__Exercise set__.
a - From the discussion of the PDGF pathway and cancer prognosis, copy out the text starting at "Methylation, copy-number variation" and ending at "the phenotypic clustering.".
b - In the discussion of the PDGF pathway and cancer prognosis, which pathway was found to be significantly targeted by changes in copy number?
c - Write the next part of the discussion of the PDGF pathway and cancer prognosis, picking up after its final sentence.

__Document extract__.
• • • • •
Over the past few decades, different genes have been used, with greater or lesser success, as biomarkers for prognostics. In the work presented here, by performing genome-wide sequential analyses across all genes and across all pathways, starting with TCGA and validating in two additional datasets, we saw how the single-gene approach fails to stratify patients robustly into prognostic groups. By applying the same strategy but with a different metric, that of pathway modifications, we identified one pathway that significantly and consistently stratified prognosis across the TCGA set and the two additional validation sets. In marked contrast, the expression levels of the genes composing the pathway did not provide valid prognosis stratification.
Methylation, copy-number variation and gene-expression have been established as molecular markers of tumor formation. Here, by looking into these genetic and epigenetic modifications in the PDGF pathway, we found this pathway to be significantly targeted by changes in copy number. Alterations in copy numbers may provide a causal explanation of why this pathway is a valid classifier. The expression level of a gene, in and of itself, fails to produce similar results; it is only the combined, synthetic, synergistic effects of subnetworks that identify phenotype affiliation. By isolating specific subnetworks, we were able to handle the NP-hard numeracy of network interactions. Further analysis revealed specific interactions at the core of the phenotypic clustering.
The lack in robustness of a single gene or even a set of genes emphasizes the importance of the pathway structure. While in a gene-set analysis every gene has the same weight of importance, in a pathway analysis a gene in calculated according to its location and contribution to the pathway.
Interestingly, expression levels of FOS are often higher in patients with a good prognosis than patients with poor prognosis. Studies on the oncogenic functions of FOS show it to be involved in the regulation of tumorogenesis, leading to down-regulation of tumor suppressor genes and eventually to invasive growth of cancer cells [48, 49]. In contrast, other studies have shown FOS to act as a tumor suppressor gene. The authors of a recent study on epithelial ovarian carcinoma showed that reduction in FOS expression was associated with significantly shorter overall survival rates. They explained that the tumor-suppressor activity of FOS could be a pro-apoptotic function, which might confer increased chemoresistance on tumors with low FOS protein levels .
• • • • •
Saved entries:
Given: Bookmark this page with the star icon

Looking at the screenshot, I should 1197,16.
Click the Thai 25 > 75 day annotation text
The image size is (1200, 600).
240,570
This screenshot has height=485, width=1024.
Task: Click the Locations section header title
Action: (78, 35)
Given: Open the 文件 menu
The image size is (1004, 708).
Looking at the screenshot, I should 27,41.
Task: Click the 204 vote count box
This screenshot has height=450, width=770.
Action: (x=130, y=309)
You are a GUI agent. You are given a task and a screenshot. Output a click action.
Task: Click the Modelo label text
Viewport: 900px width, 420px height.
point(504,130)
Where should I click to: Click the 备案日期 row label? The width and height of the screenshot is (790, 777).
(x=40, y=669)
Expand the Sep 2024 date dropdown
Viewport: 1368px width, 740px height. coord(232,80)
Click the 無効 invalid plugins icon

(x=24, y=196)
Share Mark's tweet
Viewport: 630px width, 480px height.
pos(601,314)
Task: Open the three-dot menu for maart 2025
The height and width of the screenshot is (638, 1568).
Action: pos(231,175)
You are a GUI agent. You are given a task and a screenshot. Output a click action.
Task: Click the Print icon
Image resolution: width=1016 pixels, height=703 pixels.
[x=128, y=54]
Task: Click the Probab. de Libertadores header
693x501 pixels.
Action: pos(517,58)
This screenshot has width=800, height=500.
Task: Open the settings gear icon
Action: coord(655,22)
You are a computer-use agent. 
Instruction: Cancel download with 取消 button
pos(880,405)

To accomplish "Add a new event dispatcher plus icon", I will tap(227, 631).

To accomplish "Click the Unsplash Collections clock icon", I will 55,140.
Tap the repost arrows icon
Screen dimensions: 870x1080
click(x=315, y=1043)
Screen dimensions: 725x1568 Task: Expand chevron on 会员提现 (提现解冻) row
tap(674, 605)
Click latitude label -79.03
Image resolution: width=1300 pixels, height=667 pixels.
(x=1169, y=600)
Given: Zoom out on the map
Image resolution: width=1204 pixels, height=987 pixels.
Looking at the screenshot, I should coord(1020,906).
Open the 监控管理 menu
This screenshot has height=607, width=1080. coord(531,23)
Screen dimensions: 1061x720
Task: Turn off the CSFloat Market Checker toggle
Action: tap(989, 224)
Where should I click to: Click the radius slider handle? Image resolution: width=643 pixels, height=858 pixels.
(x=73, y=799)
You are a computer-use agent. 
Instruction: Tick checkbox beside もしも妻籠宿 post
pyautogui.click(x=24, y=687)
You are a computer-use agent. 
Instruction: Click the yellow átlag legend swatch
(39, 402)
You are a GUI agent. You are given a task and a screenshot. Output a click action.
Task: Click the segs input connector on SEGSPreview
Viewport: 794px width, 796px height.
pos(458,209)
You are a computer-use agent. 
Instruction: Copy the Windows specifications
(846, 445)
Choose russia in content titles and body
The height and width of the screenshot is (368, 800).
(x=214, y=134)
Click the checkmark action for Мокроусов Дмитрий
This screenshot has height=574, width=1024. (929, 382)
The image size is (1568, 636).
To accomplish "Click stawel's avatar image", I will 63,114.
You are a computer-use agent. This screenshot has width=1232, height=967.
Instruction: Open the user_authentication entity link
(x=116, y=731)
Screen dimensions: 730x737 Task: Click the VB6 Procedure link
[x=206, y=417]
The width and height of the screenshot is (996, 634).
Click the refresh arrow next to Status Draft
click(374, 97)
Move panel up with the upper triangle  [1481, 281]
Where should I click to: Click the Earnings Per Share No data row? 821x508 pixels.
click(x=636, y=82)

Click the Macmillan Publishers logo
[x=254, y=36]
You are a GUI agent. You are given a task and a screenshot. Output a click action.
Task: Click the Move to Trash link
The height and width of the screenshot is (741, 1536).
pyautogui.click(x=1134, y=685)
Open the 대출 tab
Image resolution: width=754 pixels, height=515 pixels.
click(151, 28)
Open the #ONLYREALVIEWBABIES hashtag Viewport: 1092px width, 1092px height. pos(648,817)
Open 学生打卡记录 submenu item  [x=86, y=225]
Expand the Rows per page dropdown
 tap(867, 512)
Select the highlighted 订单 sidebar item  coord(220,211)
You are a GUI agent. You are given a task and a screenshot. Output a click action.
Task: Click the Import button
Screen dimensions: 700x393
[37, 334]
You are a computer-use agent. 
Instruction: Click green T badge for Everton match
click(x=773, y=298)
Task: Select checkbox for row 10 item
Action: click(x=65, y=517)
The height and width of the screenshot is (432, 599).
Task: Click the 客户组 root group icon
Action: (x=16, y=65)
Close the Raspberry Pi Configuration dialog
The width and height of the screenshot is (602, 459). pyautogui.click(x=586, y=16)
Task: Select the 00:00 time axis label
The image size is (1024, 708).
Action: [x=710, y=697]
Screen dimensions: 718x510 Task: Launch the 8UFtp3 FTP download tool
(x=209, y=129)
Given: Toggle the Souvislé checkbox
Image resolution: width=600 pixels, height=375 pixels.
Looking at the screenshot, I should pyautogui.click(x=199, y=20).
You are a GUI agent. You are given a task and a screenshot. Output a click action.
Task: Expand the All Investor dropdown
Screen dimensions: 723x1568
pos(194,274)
• • • • •
__Written responses__.
a -
Methylation, copy-number variation and gene-expression have been established as molecular markers of tumor formation. Here, by looking into these genetic and epigenetic modifications in the PDGF pathway, we found this pathway to be significantly targeted by changes in copy number. Alterations in copy numbers may provide a causal explanation of why this pathway is a valid classifier. The expression level of a gene, in and of itself, fails to produce similar results; it is only the combined, synthetic, synergistic effects of subnetworks that identify phenotype affiliation. By isolating specific subnetworks, we were able to handle the NP-hard numeracy of network interactions. Further analysis revealed specific interactions at the core of the phenotypic clustering.

b - The PDGF pathway.

c -
This JUN-FOS correlation was robustly present in Group1 throughout the three datasets, but there was no similar JUN-FOS correlation in Group2. This consistent correlation in the better survival group and the consistent lack of correlation in the second group lead us to propose that the prognosis-related correlation is highly significant and may indeed account for the differences in survival. A positive correlation indicates similar intracellular behavior: when JUN expression levels are high, FOS expression levels are high (and vice versa). That is, in well-controlled cases (better prognosis), when JUN behaves as an oncogene (high expression levels), FOS is highly expressed to suppress and oppose JUN activity. This behavior disappears in the poor prognosis cases, where this control mechanism fails and the gene correlation falls. Owing to their known close connection [51, 52] and their opposite functions in tumorigenesis, we assumed that the correlation in the better survival group and the lack of correlation in the poor prognosis group are not coincidental and are strongly connected to the prognostic outcome. In addition, the fact that neither FOS nor JUN alone stratified prognosis consistently across the three datasets supports the assumption that only their co-behavior in the PDGF pathway can potentially be a target for future therapeutics.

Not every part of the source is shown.